New generation of ‘convertible’ devices on display at major industry trade show

Acer’s Iconia W510, released in November, is a tablet PC that can be used in three different modes: tablet, productivity, and presentation.

Pity the poor laptop. The darling of the tech world just a couple of years ago, laptops have become one of the biggest casualties of the tablet phenomenon. For consumers enamored of touch-screen tablets, laptops suddenly seem like stale, clunky gadgets whose basic clamshell design hasn’t changed all that much in two decades.

It opens. It shuts. Yawn.

But this week at the 2013 International Consumer Electronics Show in Las Vegas, the laptop is attempting a comeback. The stodgy clamshell is being cast aside by manufacturers who are trying to create a new category of device that combines the feel and functions of tablets and laptops.

Call them hybrids. Call them convertibles. These new computers fold. They twist. They slide. They detach.

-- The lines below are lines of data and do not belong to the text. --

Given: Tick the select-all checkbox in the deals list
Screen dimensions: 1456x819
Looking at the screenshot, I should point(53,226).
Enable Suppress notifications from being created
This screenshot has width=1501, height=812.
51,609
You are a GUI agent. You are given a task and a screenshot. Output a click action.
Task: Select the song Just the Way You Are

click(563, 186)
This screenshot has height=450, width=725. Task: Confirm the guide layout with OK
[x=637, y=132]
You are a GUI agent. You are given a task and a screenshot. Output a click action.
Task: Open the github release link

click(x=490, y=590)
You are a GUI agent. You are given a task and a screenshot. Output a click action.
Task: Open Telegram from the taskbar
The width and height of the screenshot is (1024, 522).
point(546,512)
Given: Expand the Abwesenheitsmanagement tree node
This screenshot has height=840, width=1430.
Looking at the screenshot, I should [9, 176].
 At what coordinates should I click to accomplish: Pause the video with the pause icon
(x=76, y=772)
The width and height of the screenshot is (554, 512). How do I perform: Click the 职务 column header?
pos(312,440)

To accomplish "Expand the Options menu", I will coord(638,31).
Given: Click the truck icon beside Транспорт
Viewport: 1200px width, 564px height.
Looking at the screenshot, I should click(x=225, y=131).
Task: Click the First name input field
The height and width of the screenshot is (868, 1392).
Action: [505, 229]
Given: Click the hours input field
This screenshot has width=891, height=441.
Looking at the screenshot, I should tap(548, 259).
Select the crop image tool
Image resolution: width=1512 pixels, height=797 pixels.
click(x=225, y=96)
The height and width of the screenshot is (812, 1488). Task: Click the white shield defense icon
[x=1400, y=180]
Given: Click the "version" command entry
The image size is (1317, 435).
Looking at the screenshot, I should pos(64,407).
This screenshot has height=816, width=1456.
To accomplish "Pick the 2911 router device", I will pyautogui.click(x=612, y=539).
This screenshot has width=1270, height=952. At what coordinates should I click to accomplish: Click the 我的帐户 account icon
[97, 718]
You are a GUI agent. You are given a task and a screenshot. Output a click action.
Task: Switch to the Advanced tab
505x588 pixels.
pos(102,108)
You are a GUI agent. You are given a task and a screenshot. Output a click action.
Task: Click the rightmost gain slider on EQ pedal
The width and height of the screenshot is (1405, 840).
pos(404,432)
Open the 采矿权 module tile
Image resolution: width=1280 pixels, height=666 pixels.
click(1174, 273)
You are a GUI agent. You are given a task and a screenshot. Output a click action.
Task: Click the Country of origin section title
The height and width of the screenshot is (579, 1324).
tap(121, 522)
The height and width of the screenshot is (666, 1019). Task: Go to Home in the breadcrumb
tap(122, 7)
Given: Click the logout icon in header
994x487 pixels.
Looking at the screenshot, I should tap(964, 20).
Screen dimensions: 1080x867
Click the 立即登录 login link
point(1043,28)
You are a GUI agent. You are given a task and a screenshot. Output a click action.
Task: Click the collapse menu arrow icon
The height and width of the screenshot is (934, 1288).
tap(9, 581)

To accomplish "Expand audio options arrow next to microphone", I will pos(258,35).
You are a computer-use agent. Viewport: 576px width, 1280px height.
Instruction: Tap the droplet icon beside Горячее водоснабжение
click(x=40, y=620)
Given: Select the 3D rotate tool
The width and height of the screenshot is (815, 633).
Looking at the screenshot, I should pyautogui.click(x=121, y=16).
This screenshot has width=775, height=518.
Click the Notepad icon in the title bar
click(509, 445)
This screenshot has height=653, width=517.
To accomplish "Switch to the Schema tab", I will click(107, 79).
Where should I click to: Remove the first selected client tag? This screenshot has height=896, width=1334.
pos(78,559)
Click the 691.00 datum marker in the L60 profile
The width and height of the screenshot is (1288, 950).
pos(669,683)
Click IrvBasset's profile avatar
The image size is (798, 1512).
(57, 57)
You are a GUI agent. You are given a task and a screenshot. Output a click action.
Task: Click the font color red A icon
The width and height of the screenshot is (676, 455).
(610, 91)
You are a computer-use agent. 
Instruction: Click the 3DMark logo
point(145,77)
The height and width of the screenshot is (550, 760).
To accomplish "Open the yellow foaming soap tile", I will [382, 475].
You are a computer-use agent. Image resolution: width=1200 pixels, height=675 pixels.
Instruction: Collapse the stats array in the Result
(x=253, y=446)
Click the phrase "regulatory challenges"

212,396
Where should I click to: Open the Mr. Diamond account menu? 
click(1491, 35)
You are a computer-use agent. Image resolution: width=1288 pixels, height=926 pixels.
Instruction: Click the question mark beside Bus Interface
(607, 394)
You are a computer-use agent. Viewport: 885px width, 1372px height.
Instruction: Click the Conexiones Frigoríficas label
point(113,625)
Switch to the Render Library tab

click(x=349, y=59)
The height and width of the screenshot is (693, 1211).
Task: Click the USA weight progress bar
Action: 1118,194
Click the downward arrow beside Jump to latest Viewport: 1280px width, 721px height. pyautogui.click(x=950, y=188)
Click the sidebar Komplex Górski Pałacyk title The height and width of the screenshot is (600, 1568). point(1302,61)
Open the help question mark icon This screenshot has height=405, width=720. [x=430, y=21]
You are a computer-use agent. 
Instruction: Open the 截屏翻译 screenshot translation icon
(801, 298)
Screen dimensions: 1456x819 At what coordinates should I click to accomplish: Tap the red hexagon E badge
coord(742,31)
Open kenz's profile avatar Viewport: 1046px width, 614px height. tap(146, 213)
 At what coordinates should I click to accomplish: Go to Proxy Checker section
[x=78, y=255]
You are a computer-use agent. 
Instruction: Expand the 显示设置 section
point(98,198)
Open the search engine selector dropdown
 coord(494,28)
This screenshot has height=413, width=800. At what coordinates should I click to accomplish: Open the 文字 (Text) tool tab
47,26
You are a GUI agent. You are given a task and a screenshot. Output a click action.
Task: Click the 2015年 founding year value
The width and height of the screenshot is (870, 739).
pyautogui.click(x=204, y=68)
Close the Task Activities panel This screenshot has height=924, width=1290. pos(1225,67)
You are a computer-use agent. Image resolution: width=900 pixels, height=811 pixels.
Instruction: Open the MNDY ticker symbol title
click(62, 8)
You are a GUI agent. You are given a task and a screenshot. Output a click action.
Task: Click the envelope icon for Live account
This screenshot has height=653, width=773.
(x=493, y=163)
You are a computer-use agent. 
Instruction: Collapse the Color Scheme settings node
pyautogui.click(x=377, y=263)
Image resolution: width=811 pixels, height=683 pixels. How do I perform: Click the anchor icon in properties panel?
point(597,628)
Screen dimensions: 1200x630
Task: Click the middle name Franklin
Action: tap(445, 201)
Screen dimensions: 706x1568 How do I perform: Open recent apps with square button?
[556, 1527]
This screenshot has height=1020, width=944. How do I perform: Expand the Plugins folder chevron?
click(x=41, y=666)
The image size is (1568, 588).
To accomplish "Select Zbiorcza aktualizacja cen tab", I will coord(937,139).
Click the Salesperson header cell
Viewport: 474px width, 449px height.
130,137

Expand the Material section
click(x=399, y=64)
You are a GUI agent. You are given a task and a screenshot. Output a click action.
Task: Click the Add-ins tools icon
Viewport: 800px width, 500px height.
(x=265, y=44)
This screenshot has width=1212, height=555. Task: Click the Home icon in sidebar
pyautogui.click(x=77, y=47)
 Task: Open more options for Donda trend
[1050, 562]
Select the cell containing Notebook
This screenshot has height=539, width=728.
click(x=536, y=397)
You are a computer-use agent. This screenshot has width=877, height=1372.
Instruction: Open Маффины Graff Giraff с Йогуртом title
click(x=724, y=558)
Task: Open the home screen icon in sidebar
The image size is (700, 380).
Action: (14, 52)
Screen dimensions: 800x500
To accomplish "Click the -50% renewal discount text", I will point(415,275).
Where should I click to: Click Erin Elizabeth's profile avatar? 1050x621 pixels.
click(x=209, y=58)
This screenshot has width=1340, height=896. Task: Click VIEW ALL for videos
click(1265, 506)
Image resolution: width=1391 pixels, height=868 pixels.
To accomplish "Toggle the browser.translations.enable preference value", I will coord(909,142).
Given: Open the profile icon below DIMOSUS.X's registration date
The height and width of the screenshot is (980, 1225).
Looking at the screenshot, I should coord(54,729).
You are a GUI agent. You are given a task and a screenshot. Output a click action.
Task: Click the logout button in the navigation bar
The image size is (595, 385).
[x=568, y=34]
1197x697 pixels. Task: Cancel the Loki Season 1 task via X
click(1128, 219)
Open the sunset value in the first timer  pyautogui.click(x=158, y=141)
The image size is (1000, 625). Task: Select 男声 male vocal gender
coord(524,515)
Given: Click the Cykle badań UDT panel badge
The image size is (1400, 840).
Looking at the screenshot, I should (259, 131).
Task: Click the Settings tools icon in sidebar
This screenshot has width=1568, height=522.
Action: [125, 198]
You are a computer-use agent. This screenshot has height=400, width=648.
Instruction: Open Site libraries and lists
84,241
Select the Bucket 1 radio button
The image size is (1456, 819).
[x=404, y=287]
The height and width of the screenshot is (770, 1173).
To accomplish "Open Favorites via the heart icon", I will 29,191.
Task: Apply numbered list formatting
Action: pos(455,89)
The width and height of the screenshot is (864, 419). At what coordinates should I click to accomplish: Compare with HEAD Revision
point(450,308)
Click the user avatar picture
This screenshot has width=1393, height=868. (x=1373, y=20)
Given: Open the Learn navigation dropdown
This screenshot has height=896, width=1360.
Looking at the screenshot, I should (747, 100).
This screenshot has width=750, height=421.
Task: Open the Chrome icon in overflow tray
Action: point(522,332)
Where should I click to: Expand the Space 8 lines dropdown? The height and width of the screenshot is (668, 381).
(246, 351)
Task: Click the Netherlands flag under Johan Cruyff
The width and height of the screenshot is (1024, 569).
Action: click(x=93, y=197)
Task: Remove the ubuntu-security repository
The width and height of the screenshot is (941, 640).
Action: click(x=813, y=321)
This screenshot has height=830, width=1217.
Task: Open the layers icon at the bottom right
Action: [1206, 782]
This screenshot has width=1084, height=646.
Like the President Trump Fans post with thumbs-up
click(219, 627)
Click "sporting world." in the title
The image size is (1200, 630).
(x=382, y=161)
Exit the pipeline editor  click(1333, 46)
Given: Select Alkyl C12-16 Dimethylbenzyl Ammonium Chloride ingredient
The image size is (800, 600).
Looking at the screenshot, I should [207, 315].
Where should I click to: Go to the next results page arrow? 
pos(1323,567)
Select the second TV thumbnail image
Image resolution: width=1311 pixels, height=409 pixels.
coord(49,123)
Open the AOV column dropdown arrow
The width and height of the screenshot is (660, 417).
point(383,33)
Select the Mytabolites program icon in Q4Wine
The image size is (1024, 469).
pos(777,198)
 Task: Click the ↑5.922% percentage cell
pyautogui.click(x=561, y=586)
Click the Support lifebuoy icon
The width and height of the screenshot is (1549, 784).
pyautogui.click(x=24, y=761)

And, more importantly, they are spawning like crazy. This wild burst of experimentation is being driven by a number of trends that suddenly converged: thinner designs, better touch screens, and the arrival in October of Windows 8, Microsoft Corp.’s new operating system designed for touch screens.

But there’s another crucial element: desperation. Industry insiders say laptops have to change quickly or face a long, slow decline.